# Exercise:
In the entries below, reproduce everything from the line containing "coordinates (1906, 566)." down to the line containing "center [1264, 83].", replacing "screenshot" with "image" and leaving all else unchanged. Give only those lines.

# Exercise material:
-- -- --
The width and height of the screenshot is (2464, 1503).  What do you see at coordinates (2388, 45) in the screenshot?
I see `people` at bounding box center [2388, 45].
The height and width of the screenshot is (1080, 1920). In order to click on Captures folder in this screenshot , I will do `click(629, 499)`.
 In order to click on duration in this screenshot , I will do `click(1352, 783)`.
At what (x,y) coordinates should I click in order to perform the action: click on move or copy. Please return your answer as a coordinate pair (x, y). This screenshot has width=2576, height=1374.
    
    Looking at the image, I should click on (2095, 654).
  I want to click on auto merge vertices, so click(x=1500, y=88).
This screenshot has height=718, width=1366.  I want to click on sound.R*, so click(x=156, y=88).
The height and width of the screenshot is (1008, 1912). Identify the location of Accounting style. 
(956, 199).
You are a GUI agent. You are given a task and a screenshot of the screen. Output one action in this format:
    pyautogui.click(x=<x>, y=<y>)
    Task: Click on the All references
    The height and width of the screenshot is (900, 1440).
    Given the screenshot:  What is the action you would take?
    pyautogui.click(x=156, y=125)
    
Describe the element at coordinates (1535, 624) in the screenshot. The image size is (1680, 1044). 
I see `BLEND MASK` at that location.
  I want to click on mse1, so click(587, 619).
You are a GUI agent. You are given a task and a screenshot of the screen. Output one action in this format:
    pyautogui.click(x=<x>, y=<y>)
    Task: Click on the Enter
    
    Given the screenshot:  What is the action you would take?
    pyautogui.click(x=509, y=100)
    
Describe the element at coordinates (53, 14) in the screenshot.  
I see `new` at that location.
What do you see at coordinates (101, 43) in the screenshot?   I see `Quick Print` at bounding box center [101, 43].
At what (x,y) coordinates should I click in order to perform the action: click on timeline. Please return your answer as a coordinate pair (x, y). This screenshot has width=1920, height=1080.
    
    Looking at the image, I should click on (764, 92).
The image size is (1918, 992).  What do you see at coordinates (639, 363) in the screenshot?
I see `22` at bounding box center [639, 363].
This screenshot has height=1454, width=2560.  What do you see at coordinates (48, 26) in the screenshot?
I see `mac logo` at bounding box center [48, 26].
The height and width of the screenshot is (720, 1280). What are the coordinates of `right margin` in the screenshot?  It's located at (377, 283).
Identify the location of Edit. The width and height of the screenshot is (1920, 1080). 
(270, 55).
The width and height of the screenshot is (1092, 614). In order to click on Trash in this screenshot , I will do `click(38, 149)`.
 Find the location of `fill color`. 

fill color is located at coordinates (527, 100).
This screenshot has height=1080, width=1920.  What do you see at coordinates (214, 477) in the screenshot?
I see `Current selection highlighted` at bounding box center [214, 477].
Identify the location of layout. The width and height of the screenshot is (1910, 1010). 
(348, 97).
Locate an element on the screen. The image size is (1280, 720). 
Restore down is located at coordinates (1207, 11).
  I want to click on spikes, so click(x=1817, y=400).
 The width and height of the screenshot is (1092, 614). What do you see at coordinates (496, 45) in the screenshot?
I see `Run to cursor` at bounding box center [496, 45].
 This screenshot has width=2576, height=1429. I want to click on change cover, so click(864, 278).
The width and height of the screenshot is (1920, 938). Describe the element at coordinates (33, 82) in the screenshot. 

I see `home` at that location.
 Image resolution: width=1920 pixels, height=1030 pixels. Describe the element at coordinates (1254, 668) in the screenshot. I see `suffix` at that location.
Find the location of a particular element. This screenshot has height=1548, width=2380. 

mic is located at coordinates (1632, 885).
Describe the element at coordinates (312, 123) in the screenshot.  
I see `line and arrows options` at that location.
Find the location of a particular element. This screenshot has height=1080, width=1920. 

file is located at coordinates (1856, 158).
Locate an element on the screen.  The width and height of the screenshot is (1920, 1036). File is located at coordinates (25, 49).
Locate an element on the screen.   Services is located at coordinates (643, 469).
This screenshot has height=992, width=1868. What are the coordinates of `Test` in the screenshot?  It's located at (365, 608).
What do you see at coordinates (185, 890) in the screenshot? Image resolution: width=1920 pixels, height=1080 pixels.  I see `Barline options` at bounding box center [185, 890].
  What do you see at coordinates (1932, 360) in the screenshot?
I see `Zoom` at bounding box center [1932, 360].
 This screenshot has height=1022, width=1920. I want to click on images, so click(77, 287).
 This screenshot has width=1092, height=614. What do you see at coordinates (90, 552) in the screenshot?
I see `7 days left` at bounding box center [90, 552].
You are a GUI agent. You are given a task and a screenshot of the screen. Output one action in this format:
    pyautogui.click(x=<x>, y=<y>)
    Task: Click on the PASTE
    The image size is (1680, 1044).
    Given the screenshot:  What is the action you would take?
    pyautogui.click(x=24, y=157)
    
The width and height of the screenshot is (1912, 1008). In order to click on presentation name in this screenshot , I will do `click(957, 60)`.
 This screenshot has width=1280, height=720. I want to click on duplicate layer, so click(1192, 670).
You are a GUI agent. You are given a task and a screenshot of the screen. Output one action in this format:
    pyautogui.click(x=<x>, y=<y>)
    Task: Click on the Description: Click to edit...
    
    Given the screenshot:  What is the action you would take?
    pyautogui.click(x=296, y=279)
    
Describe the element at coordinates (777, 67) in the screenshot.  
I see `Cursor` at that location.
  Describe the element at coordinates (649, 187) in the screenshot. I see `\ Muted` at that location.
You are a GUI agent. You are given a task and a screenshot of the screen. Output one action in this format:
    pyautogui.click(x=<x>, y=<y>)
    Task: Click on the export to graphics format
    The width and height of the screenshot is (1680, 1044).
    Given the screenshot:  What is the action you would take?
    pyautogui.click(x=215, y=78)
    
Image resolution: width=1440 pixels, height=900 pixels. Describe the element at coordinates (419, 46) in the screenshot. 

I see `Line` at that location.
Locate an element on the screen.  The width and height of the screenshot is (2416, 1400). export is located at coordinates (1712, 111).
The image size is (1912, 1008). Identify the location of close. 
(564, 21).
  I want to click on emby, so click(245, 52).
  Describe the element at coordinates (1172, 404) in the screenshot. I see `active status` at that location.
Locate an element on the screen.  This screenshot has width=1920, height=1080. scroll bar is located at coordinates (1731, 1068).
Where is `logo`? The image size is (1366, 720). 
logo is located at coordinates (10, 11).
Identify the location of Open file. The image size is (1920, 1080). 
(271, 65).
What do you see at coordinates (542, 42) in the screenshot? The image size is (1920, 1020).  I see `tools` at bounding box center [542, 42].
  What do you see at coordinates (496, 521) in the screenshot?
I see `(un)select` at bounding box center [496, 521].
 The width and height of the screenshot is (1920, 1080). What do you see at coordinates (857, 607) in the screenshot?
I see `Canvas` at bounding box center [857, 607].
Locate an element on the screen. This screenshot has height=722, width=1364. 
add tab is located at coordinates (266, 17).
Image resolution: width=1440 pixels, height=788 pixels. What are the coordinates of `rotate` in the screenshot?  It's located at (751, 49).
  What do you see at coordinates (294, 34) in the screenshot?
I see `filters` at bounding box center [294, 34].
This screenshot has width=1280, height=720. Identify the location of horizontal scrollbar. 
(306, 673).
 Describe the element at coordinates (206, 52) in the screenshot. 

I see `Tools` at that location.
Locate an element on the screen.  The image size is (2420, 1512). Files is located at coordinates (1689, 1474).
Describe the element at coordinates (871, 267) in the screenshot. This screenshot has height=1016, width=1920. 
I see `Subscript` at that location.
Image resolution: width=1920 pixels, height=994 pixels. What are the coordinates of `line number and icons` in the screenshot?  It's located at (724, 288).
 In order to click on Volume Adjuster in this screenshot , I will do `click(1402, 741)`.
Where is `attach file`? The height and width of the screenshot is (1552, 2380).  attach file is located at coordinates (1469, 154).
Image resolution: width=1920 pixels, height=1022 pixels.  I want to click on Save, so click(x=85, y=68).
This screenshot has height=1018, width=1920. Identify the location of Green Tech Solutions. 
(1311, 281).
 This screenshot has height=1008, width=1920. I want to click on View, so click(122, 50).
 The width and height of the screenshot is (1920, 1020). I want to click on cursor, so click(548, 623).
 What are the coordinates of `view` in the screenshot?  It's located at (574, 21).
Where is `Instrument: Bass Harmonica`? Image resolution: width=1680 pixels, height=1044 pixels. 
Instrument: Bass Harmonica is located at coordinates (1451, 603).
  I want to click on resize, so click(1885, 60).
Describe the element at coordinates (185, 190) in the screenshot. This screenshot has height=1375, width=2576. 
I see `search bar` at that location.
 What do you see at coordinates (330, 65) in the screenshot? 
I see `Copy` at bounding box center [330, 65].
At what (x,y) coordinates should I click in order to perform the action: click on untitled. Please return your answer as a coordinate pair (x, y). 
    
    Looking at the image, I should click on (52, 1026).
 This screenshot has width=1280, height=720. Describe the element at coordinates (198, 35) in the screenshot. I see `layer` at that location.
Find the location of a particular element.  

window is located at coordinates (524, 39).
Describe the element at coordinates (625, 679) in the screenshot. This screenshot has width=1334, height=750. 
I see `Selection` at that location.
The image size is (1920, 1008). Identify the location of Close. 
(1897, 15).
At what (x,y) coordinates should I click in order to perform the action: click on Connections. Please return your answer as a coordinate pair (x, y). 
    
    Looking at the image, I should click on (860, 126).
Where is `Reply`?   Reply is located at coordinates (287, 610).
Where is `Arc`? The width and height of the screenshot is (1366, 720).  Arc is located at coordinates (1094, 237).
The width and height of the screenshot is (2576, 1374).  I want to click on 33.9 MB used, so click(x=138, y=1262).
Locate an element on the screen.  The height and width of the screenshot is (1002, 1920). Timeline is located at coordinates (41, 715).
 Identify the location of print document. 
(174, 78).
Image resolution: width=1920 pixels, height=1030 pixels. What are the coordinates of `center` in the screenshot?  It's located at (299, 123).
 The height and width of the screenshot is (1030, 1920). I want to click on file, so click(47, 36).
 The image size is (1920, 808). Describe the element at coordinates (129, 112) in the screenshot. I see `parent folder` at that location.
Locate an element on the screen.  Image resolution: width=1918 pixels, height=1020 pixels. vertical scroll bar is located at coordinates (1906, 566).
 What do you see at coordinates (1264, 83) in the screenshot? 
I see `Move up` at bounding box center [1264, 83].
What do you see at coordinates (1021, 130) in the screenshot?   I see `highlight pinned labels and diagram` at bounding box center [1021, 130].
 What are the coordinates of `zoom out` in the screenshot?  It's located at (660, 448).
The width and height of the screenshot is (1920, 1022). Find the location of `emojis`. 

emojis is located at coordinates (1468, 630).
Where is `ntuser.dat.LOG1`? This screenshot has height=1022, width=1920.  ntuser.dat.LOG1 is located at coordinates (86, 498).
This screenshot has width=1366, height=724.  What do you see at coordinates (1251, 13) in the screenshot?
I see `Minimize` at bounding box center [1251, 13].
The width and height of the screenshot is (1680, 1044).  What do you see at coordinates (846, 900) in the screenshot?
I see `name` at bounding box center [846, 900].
-- -- --
# Written answer:
Locate an element on the screen.  Image resolution: width=1918 pixels, height=1020 pixels. vertical scroll bar is located at coordinates (1906, 566).
 What do you see at coordinates (1264, 83) in the image? 
I see `Move up` at bounding box center [1264, 83].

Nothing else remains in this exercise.